Document Type

Article

Publication Date

1992

Publication Information

25 Ind. L. Rev. 1419 (1991-1992)

Abstract

Summarizing the developments in Indiana tort law is a daunting, perhaps impossible task. In more than 115 reported opinions, state and federal courts wrestled with issues, many of them issues of first impression, which ranged across the spectrum of tort law. A constant thread runs through many of these cases. The thread is duty. Time and again during the past year, Indiana courts were required to decide whether a particular set of facts gave rise to a duty of care by the defendant or an obligation of avoidance by the plaintiff.

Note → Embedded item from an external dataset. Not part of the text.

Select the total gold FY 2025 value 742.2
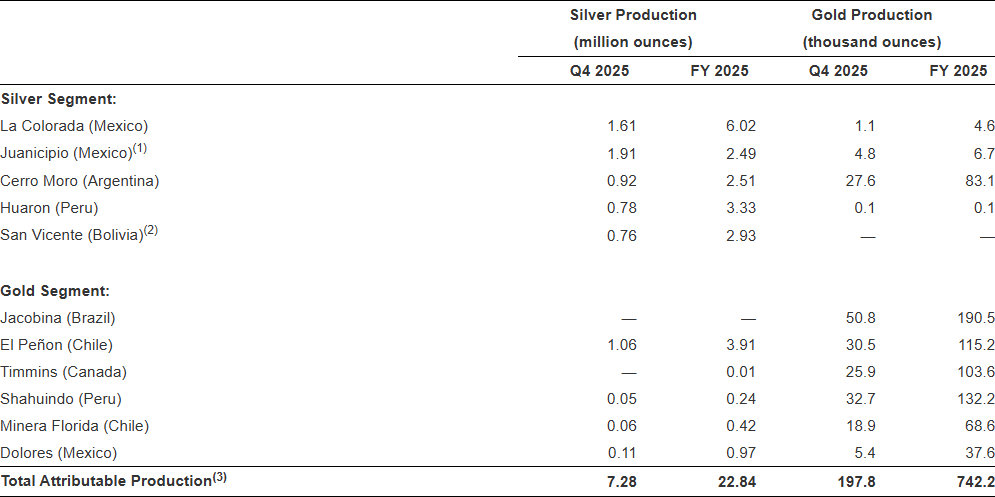Viewport: 995px width, 497px height. (974, 481)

Some of the cases involved novel legal duties, while others gave modern answers to time-worn problems. Whatever the ultimate result, one aspect of the decisions stands out: the courts did not resolve the issue of duty along any consistent view of the notion of obligation and responsibility. Although the Indiana Supreme Court purported to announce a comprehensive new test for the determination of duty during 1991, Indiana does not in fact have a single, coherent theory of duty. Rather, it has four competing models: a model of duty based on relationship, a model based on foreseeability of harm, a model based on public policy, and a model based on community values.

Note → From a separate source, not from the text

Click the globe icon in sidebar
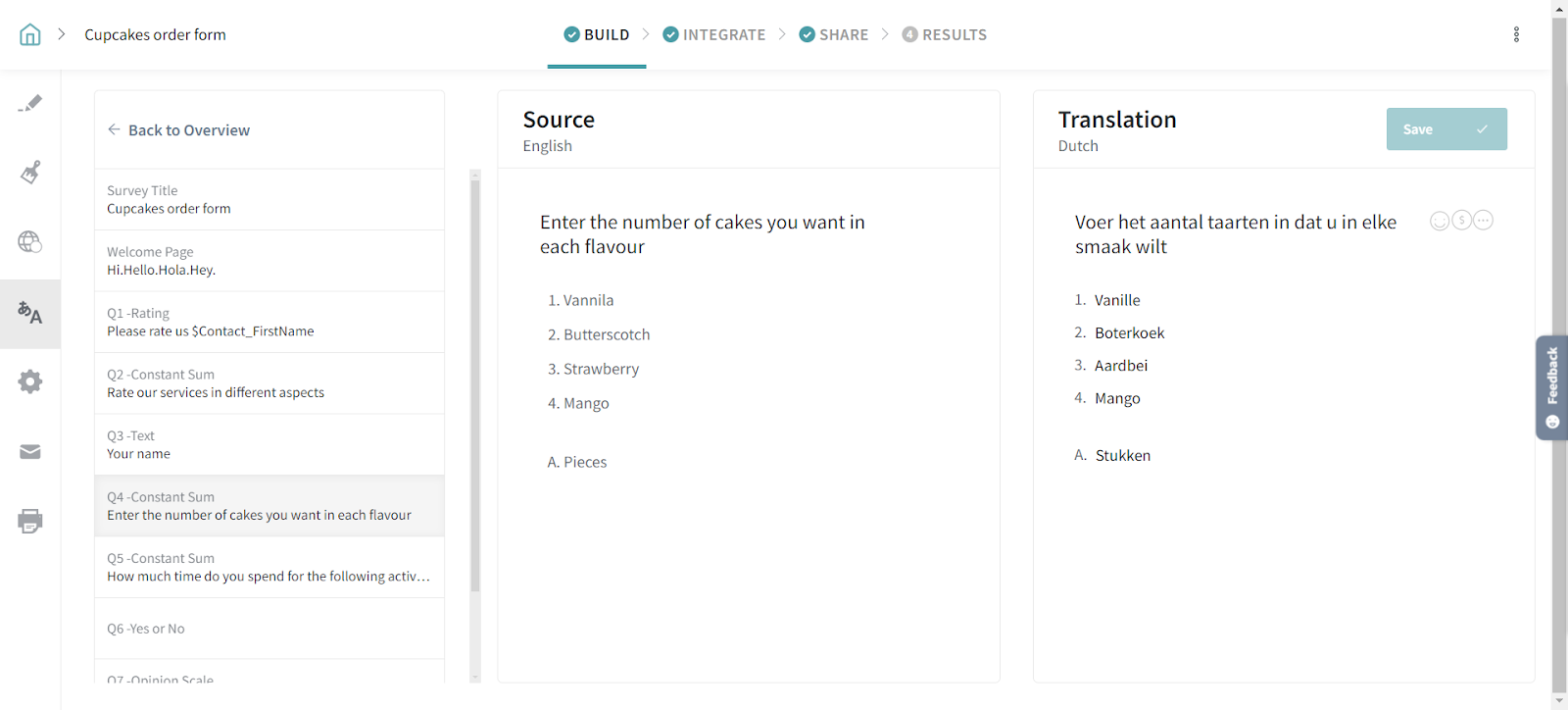The width and height of the screenshot is (1568, 710). [30, 242]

Part I of this Article begins the exploration of this theme by describing Indiana's new test for duty. Part II examines three sets of cases decided by the Indiana Supreme Court and demonstrates that the four models of duty remain entrenched despite this new test. Part III applies these models to duty decisions in the areas of physical, psychic, and economic torts, as well as to the plaintiff's own obligation of due care, and proves that the reliance on the disparate models has frustrated any coherent pattern of doctrinal development in the area of duty. Part IV provides some tentative conclusions about the general direction of duty analysis in Indiana.

Comments

Reprinted with permission of Indiana Law Review.